**Aim of the task**
Nothing but the lines from the one containing "Die häufigsten Fehler" through the last line of the data below should be returned, each copied exactly.

== Segment start ==

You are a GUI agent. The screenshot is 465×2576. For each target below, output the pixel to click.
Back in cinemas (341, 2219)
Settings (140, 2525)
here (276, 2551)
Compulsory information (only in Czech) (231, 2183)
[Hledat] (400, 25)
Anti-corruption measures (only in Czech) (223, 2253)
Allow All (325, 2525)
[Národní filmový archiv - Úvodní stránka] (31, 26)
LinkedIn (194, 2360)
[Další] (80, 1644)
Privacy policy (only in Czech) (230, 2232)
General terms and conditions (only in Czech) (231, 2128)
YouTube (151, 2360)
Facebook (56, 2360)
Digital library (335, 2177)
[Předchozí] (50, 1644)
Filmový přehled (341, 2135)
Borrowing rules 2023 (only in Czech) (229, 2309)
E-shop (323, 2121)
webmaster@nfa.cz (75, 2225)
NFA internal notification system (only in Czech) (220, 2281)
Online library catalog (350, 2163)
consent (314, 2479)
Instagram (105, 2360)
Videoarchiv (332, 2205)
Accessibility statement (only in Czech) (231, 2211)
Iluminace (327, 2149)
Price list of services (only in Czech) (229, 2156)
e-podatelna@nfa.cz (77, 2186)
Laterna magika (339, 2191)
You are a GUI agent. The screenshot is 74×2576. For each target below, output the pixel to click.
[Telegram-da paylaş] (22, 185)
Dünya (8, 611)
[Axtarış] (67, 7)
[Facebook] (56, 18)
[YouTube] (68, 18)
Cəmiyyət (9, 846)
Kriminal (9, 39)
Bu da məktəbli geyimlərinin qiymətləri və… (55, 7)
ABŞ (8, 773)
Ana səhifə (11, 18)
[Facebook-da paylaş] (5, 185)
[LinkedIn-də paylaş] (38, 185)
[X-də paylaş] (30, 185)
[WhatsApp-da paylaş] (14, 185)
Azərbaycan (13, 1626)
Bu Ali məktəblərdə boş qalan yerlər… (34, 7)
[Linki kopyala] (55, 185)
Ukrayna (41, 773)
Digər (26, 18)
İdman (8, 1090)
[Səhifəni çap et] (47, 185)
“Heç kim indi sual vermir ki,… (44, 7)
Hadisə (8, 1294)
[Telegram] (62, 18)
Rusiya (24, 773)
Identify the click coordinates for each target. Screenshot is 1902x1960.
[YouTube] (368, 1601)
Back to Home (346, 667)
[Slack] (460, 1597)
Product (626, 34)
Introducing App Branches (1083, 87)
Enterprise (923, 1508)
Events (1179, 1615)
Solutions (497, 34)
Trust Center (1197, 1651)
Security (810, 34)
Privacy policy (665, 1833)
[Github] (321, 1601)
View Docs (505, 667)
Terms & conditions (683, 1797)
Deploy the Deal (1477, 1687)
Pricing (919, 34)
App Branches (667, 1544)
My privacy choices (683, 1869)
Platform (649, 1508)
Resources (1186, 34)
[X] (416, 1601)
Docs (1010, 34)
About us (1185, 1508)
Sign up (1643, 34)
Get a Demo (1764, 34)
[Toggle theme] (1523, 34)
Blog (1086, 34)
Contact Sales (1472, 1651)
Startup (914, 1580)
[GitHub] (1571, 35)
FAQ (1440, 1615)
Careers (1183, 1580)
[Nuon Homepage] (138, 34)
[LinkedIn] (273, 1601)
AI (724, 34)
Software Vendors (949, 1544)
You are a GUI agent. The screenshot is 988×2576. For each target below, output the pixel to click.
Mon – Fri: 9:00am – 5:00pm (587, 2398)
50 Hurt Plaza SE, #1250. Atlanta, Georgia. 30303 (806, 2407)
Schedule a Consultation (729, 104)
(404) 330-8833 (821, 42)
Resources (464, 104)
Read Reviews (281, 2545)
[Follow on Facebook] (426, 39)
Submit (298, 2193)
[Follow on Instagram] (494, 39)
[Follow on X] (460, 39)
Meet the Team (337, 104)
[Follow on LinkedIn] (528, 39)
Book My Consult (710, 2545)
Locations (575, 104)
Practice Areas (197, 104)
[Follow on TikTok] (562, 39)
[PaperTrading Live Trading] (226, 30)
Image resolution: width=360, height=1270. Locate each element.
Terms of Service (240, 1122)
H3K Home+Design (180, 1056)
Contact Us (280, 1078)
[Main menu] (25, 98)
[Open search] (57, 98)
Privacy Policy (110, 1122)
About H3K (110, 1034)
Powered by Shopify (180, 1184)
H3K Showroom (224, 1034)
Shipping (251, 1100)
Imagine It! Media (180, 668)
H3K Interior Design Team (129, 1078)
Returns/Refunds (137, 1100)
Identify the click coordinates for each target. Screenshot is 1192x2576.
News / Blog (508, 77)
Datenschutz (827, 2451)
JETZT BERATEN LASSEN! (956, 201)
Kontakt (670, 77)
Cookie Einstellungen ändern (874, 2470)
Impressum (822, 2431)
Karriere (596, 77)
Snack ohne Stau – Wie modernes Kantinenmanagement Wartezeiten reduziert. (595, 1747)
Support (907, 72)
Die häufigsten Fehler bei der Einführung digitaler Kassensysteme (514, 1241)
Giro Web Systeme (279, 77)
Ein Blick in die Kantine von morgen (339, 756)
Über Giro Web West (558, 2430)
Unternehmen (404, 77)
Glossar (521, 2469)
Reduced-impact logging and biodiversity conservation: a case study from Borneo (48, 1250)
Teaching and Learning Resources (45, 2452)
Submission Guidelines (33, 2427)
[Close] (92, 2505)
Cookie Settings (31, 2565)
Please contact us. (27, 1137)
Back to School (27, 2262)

== Segment end ==

**Task result**
Die häufigsten Fehler bei der Einführung digitaler Kassensysteme (514, 1241)
Giro Web Systeme (279, 77)
Ein Blick in die Kantine von morgen (339, 756)
Über Giro Web West (558, 2430)
Unternehmen (404, 77)
Glossar (521, 2469)
Reduced-impact logging and biodiversity conservation: a case study from Borneo (48, 1250)
Teaching and Learning Resources (45, 2452)
Submission Guidelines (33, 2427)
[Close] (92, 2505)
Cookie Settings (31, 2565)
Please contact us. (27, 1137)
Back to School (27, 2262)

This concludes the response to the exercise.